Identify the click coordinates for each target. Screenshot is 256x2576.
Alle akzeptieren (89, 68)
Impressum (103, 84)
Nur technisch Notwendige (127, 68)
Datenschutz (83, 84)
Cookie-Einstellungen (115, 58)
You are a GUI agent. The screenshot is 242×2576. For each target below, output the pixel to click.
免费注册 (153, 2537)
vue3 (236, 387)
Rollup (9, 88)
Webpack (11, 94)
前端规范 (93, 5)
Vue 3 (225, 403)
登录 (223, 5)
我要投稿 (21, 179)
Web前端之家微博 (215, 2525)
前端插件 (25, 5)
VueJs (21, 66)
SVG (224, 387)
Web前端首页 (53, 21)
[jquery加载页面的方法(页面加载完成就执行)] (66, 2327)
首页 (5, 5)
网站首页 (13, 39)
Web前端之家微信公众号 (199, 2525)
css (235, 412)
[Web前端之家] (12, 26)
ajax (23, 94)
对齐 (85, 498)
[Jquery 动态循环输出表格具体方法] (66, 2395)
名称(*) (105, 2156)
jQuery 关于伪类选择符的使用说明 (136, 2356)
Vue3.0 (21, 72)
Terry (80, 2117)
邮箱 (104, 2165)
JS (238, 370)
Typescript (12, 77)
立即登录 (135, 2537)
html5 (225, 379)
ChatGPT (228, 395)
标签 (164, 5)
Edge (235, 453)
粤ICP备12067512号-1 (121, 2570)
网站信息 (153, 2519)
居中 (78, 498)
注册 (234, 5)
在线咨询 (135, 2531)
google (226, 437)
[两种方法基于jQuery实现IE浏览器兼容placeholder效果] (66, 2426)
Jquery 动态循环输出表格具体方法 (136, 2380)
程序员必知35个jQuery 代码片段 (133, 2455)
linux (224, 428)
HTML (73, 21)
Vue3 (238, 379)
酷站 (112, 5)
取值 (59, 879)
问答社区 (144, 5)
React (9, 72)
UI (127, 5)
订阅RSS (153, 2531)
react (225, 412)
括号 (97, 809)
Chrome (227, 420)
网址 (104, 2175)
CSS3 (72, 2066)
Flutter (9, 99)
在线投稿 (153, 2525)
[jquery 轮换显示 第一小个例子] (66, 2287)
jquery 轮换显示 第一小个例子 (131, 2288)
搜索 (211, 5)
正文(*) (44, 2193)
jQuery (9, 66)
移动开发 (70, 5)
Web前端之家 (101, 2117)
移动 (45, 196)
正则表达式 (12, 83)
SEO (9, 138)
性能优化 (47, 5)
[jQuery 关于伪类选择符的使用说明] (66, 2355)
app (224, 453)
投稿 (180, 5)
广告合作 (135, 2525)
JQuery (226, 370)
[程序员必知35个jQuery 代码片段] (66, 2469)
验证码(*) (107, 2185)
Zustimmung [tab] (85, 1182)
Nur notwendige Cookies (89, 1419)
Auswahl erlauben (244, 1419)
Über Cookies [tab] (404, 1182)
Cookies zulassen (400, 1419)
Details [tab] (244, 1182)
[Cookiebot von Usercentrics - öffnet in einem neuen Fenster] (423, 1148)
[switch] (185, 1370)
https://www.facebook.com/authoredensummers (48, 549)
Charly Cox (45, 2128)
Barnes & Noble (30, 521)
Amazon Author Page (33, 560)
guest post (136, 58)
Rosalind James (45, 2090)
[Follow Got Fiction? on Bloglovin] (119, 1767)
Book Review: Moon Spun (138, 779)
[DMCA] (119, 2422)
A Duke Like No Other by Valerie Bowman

○ ○ ○ ○ ○ ○ ○

- REQUIREMENT
From the first line of the data above through the line containing "免费注册 (153, 2537)", repeat each line exactly, and add nothing.

- EXPECTED ANSWER
Identify the click coordinates for each target. Screenshot is 256x2576.
Alle akzeptieren (89, 68)
Impressum (103, 84)
Nur technisch Notwendige (127, 68)
Datenschutz (83, 84)
Cookie-Einstellungen (115, 58)
You are a GUI agent. The screenshot is 242×2576. For each target below, output the pixel to click.
免费注册 (153, 2537)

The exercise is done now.